- WHAT YOU ARE ASKED TO DO -
Search the data below for the word "Tools" and report how many lines contain it, with no added words.

- PROVIDED INFORMATION -
-=-=-=-=-

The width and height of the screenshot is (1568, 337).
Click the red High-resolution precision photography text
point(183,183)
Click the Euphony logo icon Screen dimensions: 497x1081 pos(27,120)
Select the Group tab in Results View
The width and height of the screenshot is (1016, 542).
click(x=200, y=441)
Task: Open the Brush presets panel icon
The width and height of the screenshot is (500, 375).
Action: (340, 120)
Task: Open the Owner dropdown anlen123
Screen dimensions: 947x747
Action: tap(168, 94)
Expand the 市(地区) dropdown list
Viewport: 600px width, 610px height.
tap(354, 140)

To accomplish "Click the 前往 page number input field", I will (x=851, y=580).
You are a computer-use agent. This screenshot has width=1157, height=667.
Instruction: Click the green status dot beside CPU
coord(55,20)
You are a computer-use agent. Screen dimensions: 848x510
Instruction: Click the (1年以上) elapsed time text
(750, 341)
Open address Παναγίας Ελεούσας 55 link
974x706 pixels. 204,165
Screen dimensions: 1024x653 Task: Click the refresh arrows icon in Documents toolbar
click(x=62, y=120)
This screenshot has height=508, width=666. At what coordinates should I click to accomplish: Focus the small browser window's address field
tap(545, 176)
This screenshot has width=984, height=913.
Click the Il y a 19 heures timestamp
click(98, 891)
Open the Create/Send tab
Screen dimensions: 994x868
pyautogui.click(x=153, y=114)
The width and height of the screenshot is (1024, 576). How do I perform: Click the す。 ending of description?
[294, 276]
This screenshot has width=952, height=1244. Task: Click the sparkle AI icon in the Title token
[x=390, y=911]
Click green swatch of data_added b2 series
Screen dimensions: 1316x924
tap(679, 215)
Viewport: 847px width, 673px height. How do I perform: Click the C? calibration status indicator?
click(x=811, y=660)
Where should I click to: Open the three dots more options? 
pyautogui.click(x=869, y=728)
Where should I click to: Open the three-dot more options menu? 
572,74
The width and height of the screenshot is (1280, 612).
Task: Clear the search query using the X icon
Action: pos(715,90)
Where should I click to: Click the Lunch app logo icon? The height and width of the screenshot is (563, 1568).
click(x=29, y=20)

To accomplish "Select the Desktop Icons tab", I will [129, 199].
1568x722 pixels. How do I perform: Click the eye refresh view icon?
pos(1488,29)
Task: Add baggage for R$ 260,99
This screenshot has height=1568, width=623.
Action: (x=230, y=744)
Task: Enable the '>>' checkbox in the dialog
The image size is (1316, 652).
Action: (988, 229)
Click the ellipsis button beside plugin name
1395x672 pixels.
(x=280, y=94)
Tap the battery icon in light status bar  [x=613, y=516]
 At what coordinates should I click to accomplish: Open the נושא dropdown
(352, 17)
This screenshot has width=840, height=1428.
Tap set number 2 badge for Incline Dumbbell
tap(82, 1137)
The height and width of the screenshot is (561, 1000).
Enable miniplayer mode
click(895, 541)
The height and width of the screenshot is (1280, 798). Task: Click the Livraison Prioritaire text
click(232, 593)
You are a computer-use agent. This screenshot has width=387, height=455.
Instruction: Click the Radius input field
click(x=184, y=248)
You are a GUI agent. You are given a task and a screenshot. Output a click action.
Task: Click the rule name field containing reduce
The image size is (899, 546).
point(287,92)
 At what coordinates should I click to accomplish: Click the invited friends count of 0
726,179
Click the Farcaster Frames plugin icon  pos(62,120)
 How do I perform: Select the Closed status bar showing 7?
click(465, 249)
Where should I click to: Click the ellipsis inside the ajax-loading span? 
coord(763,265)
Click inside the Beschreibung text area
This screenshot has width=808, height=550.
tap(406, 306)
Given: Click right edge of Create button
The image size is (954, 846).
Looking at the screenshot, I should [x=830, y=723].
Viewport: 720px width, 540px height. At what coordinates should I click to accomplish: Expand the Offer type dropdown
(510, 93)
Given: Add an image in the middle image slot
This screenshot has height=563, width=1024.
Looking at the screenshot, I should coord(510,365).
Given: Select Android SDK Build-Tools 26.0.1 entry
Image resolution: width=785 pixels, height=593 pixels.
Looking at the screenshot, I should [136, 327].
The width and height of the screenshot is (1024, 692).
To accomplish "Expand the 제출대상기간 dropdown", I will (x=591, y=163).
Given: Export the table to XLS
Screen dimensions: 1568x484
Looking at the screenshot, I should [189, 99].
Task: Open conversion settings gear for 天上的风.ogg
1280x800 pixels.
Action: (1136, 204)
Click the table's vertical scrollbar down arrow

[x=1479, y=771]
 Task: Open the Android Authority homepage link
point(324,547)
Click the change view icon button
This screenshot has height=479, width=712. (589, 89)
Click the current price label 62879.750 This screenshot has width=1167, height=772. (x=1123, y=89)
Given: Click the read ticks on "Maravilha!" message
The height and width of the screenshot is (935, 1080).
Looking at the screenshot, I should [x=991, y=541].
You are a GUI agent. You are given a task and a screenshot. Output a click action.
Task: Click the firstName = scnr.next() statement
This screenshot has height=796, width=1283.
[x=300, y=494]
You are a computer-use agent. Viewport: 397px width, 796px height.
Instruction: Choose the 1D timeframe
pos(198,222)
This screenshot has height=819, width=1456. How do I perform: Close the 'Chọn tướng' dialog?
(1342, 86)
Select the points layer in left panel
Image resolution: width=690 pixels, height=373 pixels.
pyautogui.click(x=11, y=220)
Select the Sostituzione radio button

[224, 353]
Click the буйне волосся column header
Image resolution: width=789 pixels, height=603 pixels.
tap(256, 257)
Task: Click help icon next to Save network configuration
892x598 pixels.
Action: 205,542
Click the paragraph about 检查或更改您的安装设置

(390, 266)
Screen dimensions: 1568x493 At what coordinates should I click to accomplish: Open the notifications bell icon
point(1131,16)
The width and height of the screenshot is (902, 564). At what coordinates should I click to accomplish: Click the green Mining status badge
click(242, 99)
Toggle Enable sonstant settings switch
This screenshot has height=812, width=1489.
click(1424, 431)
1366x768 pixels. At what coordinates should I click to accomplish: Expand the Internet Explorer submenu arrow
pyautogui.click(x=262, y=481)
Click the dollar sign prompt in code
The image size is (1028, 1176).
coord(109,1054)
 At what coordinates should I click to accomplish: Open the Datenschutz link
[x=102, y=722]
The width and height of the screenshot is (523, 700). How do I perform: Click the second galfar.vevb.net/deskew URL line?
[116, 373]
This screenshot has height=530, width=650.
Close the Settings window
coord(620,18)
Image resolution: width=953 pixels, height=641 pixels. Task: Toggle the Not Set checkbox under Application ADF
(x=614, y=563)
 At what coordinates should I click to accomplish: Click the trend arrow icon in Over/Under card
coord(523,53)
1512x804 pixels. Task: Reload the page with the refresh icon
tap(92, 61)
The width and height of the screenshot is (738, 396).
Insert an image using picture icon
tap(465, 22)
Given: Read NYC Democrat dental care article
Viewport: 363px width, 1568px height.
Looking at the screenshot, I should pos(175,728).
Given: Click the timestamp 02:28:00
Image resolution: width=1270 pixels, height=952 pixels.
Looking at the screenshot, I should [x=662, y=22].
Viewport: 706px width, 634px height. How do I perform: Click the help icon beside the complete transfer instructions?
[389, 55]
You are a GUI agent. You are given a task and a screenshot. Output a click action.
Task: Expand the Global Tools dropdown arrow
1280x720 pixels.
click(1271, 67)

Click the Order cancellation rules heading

-=-=-=-=-

- TASK OUTPUT -
2